“Tenía un confesor, un sacerdote que me dijo un día ‘cuando tú te casas o cuando tú te enamoras de Jesús, nunca dejas de ser de Él’”, cuenta Yeye, quien, desde que dejó la vida religiosa, no ha tenido suerte en el amor. Hoy es veterinaria y a pesar de haber encontrado en la naturaleza y la mirada de los animales la presencia divina que había perdido en el amado, describe su situación como “una tusa eterna”.
El teólogo Michel de Certeau habla de los místicos de los siglos XVI y XVII como personas que reaccionan a una ausencia similar a la que siente Yeye. Entre la fe y el erotismo, hay santos de la iglesia como Teresa de Ávila y Juan de la Cruz que, de la forma más literal, fueron tocados por un amado que es el universo todo y se pasaron la vida tratando de describir, con poesía y con sus actos, ese encuentro con el amante que ya no está, o al menos no de la forma en la que estuvo presente en el instante que los transformó.
Hace años yo era un muchacho de provincia que estudiaba en Bogotá y como le pasa a mucha gente que hace ese tipo de viaje, todo se hacía más liviano gracias a quienes habían llegado antes. Hace años, una prima de mi mamá vivía en la ciudad, enseñaba en un colegio y había conocido un argentino en un chat de Yahoo. Se había casado con él y juntos construimos algo así como una familia de campaña.
En 2016, la prima de mi mamá, mi otra mamá, se murió de un cáncer agresivo y pocos meses después, Alfredo, el argentino de internet, se murió también, con el corazón roto.
En una de esas noches larguísimas, en las que me despertaba y lloraba desbordado, me senté en el filo de la cama y sentí algo que no alcanza a explicarse con palabras. Me abrazaron. Algo que me abarcaba por completo, algo que se sentía cierto en medio de la noche me dio amor y consuelo.
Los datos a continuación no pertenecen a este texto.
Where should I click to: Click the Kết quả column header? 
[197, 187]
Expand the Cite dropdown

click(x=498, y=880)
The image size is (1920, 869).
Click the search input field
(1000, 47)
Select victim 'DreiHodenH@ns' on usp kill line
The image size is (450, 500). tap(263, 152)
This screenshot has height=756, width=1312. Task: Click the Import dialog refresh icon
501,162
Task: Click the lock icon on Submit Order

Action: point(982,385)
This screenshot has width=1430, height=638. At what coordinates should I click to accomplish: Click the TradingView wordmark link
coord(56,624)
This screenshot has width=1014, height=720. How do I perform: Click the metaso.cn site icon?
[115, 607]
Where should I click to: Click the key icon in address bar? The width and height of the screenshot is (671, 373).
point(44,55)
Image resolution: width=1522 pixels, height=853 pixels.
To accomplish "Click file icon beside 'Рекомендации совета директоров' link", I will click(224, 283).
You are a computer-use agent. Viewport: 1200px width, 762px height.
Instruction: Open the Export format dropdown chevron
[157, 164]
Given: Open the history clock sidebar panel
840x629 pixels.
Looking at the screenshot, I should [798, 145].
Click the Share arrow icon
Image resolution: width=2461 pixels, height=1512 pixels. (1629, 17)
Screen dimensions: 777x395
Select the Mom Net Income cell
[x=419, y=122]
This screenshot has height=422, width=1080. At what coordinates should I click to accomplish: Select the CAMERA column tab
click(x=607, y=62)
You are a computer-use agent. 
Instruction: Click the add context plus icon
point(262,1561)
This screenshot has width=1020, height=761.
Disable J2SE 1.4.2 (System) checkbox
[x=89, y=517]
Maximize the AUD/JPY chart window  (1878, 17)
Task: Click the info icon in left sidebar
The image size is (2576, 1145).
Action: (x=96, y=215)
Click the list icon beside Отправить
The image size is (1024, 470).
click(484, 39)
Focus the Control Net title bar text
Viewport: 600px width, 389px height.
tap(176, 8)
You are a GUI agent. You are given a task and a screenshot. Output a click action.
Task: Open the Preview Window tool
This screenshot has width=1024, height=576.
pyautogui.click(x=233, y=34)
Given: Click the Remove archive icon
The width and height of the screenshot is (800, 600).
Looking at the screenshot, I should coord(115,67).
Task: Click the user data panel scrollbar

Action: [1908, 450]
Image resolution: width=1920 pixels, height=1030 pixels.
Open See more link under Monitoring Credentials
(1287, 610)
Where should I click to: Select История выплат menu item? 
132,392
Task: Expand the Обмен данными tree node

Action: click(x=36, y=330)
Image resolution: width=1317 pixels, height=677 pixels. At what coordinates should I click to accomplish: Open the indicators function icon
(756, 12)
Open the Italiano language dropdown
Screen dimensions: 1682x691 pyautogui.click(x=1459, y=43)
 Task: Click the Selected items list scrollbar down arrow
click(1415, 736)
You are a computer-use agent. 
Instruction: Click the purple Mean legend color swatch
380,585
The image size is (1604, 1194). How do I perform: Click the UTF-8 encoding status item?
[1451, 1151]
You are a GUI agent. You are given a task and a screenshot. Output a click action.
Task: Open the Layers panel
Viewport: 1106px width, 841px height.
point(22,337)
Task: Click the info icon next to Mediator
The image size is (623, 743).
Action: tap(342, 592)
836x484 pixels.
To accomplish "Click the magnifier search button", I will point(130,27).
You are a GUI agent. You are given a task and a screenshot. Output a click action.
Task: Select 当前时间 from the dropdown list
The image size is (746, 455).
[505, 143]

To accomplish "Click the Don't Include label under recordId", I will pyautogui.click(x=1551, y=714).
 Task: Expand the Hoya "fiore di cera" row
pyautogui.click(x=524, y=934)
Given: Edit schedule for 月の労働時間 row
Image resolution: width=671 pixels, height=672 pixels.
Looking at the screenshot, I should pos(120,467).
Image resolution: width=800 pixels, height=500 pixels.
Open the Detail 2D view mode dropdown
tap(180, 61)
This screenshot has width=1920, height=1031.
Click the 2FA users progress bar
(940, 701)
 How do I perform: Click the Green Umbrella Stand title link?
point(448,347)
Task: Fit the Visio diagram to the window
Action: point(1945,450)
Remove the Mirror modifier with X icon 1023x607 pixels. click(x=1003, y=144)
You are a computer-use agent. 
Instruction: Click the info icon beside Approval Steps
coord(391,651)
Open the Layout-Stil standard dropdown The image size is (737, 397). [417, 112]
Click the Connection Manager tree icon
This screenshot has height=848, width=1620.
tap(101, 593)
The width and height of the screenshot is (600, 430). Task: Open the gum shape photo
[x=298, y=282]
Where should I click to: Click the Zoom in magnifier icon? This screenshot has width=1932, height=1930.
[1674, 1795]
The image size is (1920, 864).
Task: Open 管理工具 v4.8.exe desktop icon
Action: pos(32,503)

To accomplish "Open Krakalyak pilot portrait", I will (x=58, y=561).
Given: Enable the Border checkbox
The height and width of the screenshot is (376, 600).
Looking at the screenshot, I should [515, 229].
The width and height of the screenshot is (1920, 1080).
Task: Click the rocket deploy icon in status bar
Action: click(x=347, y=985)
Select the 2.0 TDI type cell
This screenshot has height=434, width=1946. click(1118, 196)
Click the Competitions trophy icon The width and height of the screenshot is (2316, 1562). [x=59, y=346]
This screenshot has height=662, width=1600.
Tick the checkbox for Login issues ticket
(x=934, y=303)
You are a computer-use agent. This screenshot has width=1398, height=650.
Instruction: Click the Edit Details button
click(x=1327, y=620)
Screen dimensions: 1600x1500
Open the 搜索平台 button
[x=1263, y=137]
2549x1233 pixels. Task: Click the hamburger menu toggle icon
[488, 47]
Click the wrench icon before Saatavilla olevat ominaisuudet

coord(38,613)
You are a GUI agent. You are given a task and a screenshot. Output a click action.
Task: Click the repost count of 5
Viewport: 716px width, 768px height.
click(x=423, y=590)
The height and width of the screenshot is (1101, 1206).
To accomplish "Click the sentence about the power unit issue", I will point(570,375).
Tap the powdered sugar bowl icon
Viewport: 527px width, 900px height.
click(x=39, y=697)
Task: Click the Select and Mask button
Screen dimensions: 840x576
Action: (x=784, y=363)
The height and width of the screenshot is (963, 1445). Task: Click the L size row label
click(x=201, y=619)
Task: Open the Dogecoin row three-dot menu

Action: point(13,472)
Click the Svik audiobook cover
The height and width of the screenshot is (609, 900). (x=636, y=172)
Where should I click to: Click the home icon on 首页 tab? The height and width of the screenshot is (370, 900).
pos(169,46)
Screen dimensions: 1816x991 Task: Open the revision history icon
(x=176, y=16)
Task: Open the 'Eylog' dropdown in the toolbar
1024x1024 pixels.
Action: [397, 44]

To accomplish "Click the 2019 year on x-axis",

Hay estimulantes químicos que te despiertan, que te adormecen, incluso los hay para sentir el frenesí de los amantes o un embotamiento momentáneo en que el mundo y el cuerpo se dilatan y te da una risa entre pendeja y desesperada. Sé cómo se siente todo eso y por eso creo que lo de esa noche fue otra cosa.
Por primera vez en mucho tiempo me sentí mejor y en compañía de mis muertos. El paso lógico, pensaba —a pesar de haber renegado de los curas toda la vida—, era volverme uno.
El experimento duró poco. Por unos meses fui a la Casa de Discernimiento Vocacional de los jesuitas, cerca del Parque Nacional. Allí me tuve que entrevistar con un padre que se llamaba Virgilio, como el poeta que guía a Dante por Infierno y Purgatorio. Le conté lo que me había pasado y le dije que quería dedicar mi vida al servicio. Virgilio, que seguro veía con más calma mi recién hallada vocación, contestó: “Hay muchas formas de hacer eso”.
Aunque nunca vi nada sustantivo, siempre tuve la sensación de que, salvo alguna excepción notable, los jóvenes que estaban empezando su proceso conmigo, más que volverse curas, querían tramitar de una forma más o menos segura cuestiones relacionadas con su orientación sexual, aspiraciones sociales o alguna tensión con sus familias. Yo mismo estaba buscando un atajo para no hacerme cargo de mi duelo.